In the last week there is an ongoing debate about the common method used by service providers (and CloudFlare in particular) for blocking Tor users and the grand Tor community. CloudFlare on their end declared that Tor as a network is heavily used by attackers and that no less than 94% of Tor requests they see are malicious, and that they were blocking requests coming from IP addresses from which malicious activity had been detected. On the other side, the Tor project is accusing CloudFlare of punishing the entire community for malicious activity detected from specific Tor IPs.
In our experience relying on IP addresses as a sole indicator results in a high rate of false positives. This results in also blocking legitimate users who use Tor. In reality this is profiling the entire Tor community as malicious. Blocking potential legitimate users or customers on your site (or giving them a bad experience infested with CAPTCHAs) translates to potential loss of traffic and revenue for the site owner.
At PerimeterX we believe that the proper way to handle Tor users is not by blocking the entire community, but rather by blocking the offensive activity itself. While this does require a greater level of sophistication on the part of the provider, it's nothing outside of the realm of possibility today.
A little about Tor (and why we should care)
Tor is a free global network that enables anonymous communication over the Internet, specifically for HTTP. It hides the identity and location of the user (client). A Tor browser will encrypt and route the user’s HTTP requests through several Tor nodes, selecting an exit node through which the communication will exit the Tor network to the destination. The nodes participating in the Tor network publish their availability, so that a node can be an exit node for multiple different users simultaneously.
On its own, anonymity is good for people who care about their privacy for many legitimate reasons. However, offering anonymity also provides an opportunity for criminal activity and fraud.
While it might be true to claim that malicious users are likely to hide their origin using anonymous services like Tor, using Tor on its own isn’t a sufficient reason to determine that a user is malicious.

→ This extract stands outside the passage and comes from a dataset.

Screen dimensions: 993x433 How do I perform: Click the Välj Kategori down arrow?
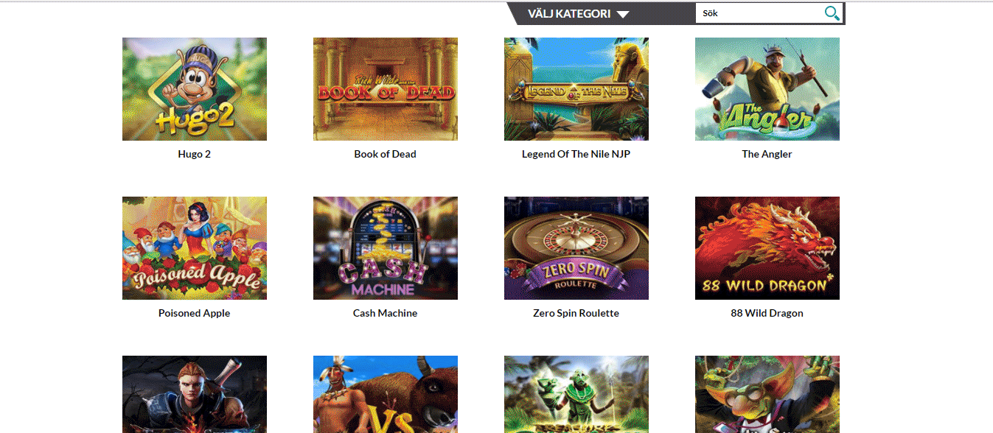[x=623, y=14]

IP reputation in security services
Traditional security approaches, like the one used by CloudFlare, maintain information about IP addresses from which malicious activities like spam, malware distribution, and fraud were performed. In CloudFlare’s case the information is collected through Project Honey Pot which attracts and tracks malicious activity. The IP addresses of the attackers are then logged to a database for bad reputation.
The assumption behind these lists is that if malicious activity was identified from an IP address, anything from that IP should be flagged as bad. While historically this was sometimes true for specific attacks, like email spam, and may indicate compromised devices, there are many cases today where the IP address on its own is not a strong enough indication because IPs are shared. Exhausting the IPv4 space is one such reason. You see IPs shared between multiple users (home networks), or rotating quickly (mobile carriers), or a large corporation or university using a single IP for its entire campus (where all the users are behind a NAT). Another case where IP alone just won’t help is Tor. This is true for two important reasons. First, a Tor exit node serves many different users making it is hard to distinguish between each user's traffic (due to their anonymity), and second, the architecture of the Tor network makes it terribly easy for a malicious user to switch exit nodes frequently. Blocking a specific IP will not be effective in fending off such an attack.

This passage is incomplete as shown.